I leaks, che spesso mandano notizie al pubblico sulle trattative segretissime tra Europa e Stati Uniti, hanno l’unico fine di irrigidire entrambe le parti. In quasi tutti i Paesi UE vi saranno inoltre, tra breve, cambi di governo. Sta salendo la marea sovranista e nazionalista, e quindi i tempi per un TTIP favorevole agli USA sono sempre più ristretti. Nessuno poi vuole una espansione economica degli USA dentro una UE in palese crisi economica, il che vorrebbe dire vendere i propri asset a un potentissimo concorrente che potrebbe comprarli a prezzi di realizzo.
Guadagna spazio, anche nei partiti di Destra, l’idea eurasiatica di un’alleanza economica “tra Lisbona e Vladivostok”, mentre molti paesi UE, tra i quali l’Italia, hanno la necessità vitale di recuperare i legami economici con Mosca, che la Federazione Russa ha volontariamente aggravato, dopo le sanzioni per la guerra prima in Crimea e poi in Ucraina.
Se poi gli accordi di Minsk per l’Ucraina, contratti con la Russia, non saranno implementati a breve, gli USA potrebbero essere autorizzati a pensare che la situazione possa rapidamente peggiorare sul campo, e quindi potrebbero sostenere gli ucraini con armi evolute a capaci di creare una credibile deterrenza nei confronti di Mosca.
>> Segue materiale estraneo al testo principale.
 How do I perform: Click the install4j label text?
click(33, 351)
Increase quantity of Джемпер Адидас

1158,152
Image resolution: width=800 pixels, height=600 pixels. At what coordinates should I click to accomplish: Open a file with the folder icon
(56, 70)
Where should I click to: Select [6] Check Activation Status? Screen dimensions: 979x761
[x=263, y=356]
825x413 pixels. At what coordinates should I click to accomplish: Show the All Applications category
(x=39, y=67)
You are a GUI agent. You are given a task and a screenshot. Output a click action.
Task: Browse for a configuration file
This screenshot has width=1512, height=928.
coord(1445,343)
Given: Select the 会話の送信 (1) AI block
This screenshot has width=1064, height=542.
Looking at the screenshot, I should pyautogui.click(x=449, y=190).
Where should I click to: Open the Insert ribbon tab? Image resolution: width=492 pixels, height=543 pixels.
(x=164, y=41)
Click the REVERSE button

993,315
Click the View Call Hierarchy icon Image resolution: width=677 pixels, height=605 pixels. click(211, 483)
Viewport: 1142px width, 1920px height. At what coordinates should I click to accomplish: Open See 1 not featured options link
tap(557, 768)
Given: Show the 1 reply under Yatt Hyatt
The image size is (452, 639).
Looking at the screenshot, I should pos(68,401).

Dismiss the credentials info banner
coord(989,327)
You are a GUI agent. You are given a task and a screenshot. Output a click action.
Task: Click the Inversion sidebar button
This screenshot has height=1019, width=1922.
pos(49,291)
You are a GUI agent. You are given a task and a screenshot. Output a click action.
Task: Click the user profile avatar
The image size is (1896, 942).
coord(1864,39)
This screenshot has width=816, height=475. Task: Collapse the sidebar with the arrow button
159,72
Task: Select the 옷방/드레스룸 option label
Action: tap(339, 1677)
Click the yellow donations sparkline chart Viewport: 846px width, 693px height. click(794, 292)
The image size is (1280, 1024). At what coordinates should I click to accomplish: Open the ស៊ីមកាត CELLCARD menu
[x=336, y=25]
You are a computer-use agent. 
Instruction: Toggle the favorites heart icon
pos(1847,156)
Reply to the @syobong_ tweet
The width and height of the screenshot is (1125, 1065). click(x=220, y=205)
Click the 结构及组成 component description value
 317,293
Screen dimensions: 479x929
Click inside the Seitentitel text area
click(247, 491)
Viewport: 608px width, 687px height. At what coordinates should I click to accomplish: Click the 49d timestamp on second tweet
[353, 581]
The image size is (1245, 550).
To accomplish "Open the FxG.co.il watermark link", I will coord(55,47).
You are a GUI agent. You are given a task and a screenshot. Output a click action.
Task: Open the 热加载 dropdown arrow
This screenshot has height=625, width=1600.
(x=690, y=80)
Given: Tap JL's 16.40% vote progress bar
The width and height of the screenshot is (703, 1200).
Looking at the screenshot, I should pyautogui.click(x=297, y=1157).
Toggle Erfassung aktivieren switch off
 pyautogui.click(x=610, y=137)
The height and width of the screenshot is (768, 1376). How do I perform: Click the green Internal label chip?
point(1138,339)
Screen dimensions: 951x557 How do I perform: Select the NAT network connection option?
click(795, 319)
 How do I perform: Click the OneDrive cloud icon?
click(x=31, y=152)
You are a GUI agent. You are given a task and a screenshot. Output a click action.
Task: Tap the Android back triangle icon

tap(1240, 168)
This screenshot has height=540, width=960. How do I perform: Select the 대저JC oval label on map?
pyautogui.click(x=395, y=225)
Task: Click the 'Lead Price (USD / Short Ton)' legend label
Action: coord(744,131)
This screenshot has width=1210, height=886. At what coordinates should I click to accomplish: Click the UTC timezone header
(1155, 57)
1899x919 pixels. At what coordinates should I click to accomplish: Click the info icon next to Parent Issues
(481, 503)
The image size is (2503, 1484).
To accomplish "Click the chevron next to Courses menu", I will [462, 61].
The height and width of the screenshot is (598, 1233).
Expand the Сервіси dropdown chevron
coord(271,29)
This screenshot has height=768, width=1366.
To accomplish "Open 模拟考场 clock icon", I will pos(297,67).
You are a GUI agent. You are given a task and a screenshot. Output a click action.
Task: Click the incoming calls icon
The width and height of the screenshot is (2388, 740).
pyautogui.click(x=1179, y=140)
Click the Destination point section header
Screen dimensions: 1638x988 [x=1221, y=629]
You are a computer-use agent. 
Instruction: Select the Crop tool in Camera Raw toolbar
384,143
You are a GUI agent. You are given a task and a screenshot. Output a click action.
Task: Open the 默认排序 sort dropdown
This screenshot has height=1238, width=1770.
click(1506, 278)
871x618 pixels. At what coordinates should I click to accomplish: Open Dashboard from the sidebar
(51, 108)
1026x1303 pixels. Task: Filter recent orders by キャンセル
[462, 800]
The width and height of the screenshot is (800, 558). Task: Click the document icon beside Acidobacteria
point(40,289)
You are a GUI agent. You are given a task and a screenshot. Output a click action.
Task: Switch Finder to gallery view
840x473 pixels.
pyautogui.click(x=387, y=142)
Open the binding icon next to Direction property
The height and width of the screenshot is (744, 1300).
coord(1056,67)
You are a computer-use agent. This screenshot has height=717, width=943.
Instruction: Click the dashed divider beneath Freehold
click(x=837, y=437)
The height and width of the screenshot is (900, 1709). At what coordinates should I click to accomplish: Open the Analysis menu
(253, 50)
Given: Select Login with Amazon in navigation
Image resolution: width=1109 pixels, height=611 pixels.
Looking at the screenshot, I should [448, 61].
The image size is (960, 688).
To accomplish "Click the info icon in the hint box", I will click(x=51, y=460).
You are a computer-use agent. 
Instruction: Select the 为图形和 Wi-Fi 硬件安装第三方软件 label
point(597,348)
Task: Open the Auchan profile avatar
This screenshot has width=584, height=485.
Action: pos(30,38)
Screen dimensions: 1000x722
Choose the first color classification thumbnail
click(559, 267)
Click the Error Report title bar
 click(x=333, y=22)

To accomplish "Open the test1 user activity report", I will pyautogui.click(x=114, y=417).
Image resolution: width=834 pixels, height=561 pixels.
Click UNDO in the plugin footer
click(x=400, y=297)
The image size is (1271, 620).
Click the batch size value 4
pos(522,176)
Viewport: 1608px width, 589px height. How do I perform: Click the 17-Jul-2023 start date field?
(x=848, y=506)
Per non parlare dello scudo missilistico in Polonia nei confronti di Mosca, apparentemente modellato contro l’Iran, e le tre nuove divisioni USA dislocate ai nuovi confini della vecchia e nuova guerra fredda. In questo caso aumenterebbero le sanzioni internazionali contro la Federazione Russa, e la questione per la UE sarebbe quella di “prendere o lasciare” il TTIP.
Per il TTP, l’accordo per l’Asia e il Pacifico, le cose non vanno meglio. La Cina, come era ovvio, non ha accettato le condizioni proposte dagli USA, né l’India si è nemmeno sognata di accettarle. Pechino ha già messo in atto la sua contromossa, quella di creare la Regional Comprehensive Economic Partnership, che completerà certamente alla fine di quest’anno. L’India, peraltro, sta discutendo i termini per aderire all’accordo economico made in China ed ha già aderito alla Shangai Cooperation Organization, la struttura militare anti-terrorismo creata tra Russia e Cina fin dal 2001. E l’India ha già dichiarato di voler partecipare al progetto cinese di “Nuova Via della Seta”, che Xi Jinping ha dichiarato aperto nel 2013. Perfino la Corea del Sud, alleato storico degli USA nella regione, ha criticato Washington, che ha risposto a Seoul di crearsi da solo un arsenale nucleare contro Pyongyang.
Insomma, anche gli USA dovranno adattarsi, prima o poi, a un nuovo mondo multipolare, che avrà serie conseguenze anche per l’economia e la finanza nordamericane.